_Problem requirements_: Lines in the data below that contain the word "computer" are to be copied.

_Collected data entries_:
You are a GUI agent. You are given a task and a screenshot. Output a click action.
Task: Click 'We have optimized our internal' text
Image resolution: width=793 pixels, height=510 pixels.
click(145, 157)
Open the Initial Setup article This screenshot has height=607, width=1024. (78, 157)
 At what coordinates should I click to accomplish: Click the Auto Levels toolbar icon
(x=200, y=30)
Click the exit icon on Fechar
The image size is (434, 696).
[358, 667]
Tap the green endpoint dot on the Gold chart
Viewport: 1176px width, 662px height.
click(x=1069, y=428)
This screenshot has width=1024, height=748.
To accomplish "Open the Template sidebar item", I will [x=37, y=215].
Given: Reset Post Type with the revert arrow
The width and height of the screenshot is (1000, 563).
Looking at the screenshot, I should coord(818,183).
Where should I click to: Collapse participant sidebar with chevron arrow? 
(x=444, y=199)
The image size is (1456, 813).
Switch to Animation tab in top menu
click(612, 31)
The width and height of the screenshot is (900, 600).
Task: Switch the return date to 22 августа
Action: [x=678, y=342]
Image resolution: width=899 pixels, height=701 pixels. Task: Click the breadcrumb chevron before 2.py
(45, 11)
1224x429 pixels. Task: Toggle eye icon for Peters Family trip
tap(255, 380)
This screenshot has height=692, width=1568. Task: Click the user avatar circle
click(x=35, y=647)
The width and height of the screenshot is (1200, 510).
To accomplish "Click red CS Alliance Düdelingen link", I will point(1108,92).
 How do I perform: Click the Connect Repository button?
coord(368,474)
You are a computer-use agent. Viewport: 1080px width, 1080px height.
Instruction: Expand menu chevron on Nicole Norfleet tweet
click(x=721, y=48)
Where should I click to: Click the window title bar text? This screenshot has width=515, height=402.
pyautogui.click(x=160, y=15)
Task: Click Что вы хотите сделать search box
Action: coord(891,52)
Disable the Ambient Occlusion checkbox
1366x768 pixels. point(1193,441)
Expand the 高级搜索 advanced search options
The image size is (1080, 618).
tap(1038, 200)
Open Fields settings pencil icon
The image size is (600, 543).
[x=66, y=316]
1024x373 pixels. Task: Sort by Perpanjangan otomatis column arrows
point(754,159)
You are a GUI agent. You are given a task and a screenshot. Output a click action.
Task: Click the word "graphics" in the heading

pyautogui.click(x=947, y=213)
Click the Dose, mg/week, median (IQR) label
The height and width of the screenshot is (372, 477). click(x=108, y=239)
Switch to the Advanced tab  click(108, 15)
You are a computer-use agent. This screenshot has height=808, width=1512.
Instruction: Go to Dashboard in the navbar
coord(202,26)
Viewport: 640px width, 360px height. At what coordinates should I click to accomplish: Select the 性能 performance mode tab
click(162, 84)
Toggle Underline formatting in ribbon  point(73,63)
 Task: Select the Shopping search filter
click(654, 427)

_Answer to this exercise_:
You are a computer-use agent. Viewport: 1080px width, 1080px height.
You are a computer-use agent. This screenshot has height=808, width=1512.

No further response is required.